Bethany Howard, a Target worker in Tennessee, tells Modern Retail that she was able to find a job recently outside of retail, that she accepted, “and that is in no small part due to concerns over the coronavirus pandemic.”
“Retail is hard enough outside of a pandemic,” says Howard, who said she would be leaving Target at the end of the month. “Just emotionally and often physically. It is hard to maintain any sort of consistent schedule working retail.”
Shortly after Tennessee issued its stay-at-home order in late March, Howard says that a fight broke out at her store between two men over a parking spot. Asking customers to stay six feet apart from her is a mixed bag. “Sometimes they are like, ‘oh I’m sorry I just wasn’t thinking and they’ll step back,’ but sometimes they will go on about how this whole thing is a hoax and we are just being sensitive,” Howard says.

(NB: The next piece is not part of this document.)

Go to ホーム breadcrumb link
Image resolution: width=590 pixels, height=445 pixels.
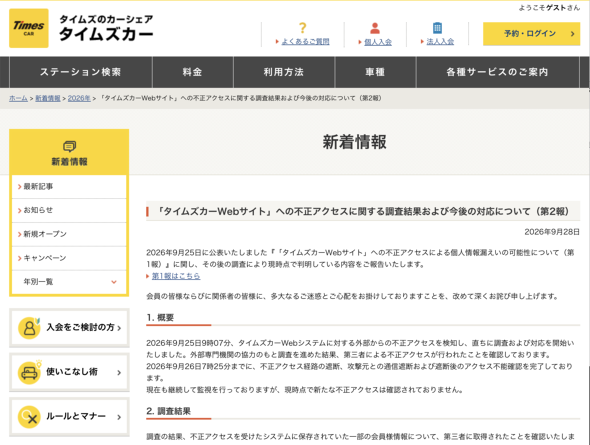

“I feel a little dehumanized oftentimes just because of the way that people talk to me here. I think there is a lack of understanding in the fact that retail workers are still just people,” says Lydah Felidae, a Target worker in Colorado. “It’s particularly nerve-racking for me, because I have family at home that has an autoimmune disorder.”
Both Howard and Felidae say that their jobs have also gotten more stressful during the pandemic because, on average, they are working fewer hours than they did before the pandemic. They say that’s because their stores are giving more hours to departments that have experienced greater demand during the pandemic, like grocery and online order fulfillment.
But, neither of them work in departments that have been awarded more hours; even though Target has increased pay for workers by $2 an hour during the pandemic, it actually hasn’t resulted in them getting much more take home pay. (Target declined to answer how many of its employees have been working fewer hours during the pandemic, instead pointing to its previous announcements about how it would be extending the $2 an hour pay bump beyond the pandemic, and will be giving employees a $200 bonus at the end of July).
All of this stress is compounded by the fact that, these workers still risk contracting the coronavirus by going into work each day. Howard says that her store was notified on July 8 that an undisclosed number of workers — who were last in the store on June 30 and July 1 — tested positive for the coronavirus.
“I generally feel OK, but with the latest slate of cases, I don’t feel confident or safe in going to work,” Howard says.